[Text to read]:
______
The film premiered at the 2016 Cannes Film Festival on May 20, 2016. On September 8, 2016, Saban Films acquired U.S distribution rights to the film. The film was released on DirecTV on June 29, 2017, before being released on video on demand and in theaters on July 28, 2017, by Saban Films.

Reception
The reception for The Last Face at Cannes was very negative and The Sydney Morning Herald reported that the film was booed during its screening. The film holds a rating of 8% on Rotten Tomatoes, based on 49 reviews, with an average rating of 3/10. The site's critics' consensus reads: "The Last Face's noble intentions are nowhere near enough to carry a fundamentally misguided story that arguably demeans the demographic it wants to defend." On Metacritic, the film has a weighted average score of 16 out of 100, based on 20 critics, indicating "overwhelming dislike".

The Hollywood Reporter panned the film, writing "A backdrop of Third World atrocity, suffering and merciless human-rights violations serves as the canvas for a faux-profound Hollywood love story in Sean Penn's stunningly self-important but numbingly empty cocktail of romance and insulting refugee porn, The Last Face." The Guardian and The Telegraph were equally dismissive, with The Guardian commenting that "Charlize Theron and Javier Bardem give career worst performances as doctors falling in love in west Africa while black characters are relegated to the background".
______
[Data shown]:
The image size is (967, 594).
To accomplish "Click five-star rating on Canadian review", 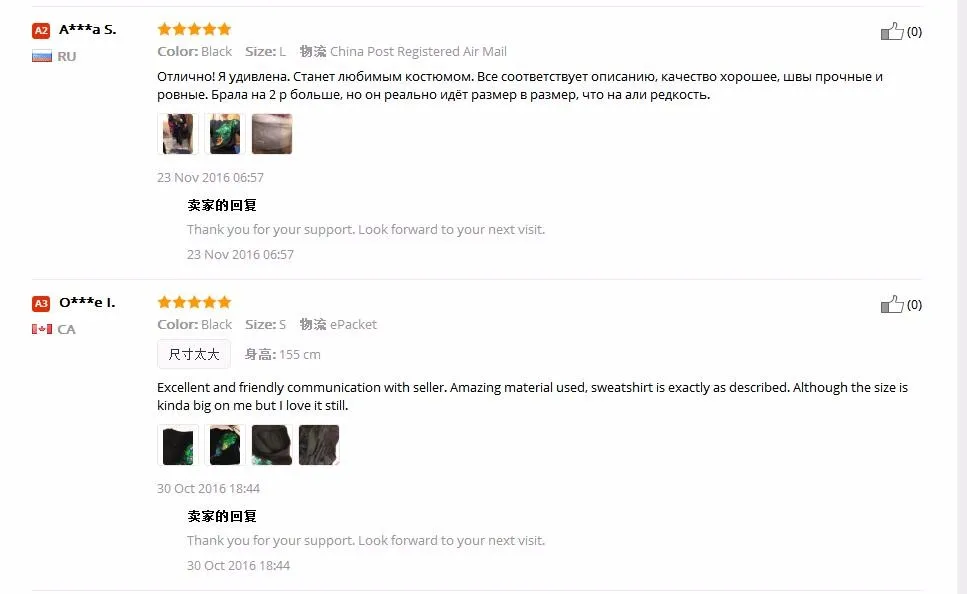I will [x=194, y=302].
______
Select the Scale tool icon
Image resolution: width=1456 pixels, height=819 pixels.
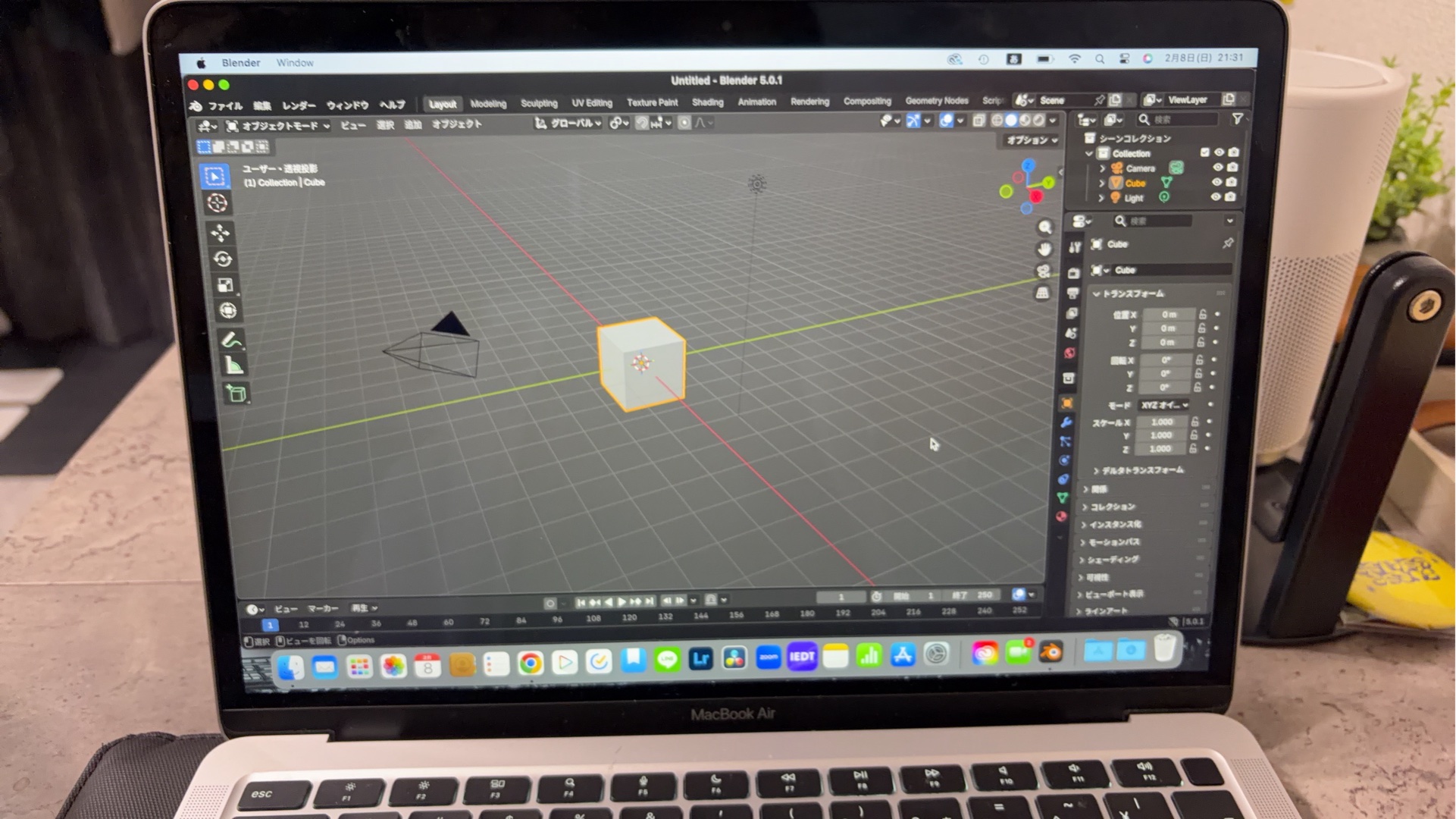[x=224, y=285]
______
List every full calendar date (month, day, and year) given in the passage on The Last Face. The listing above is separate material, unrelated to the passage on The Last Face.

[Response for this exercise]: May 20, 2016; September 8, 2016; June 29, 2017; July 28, 2017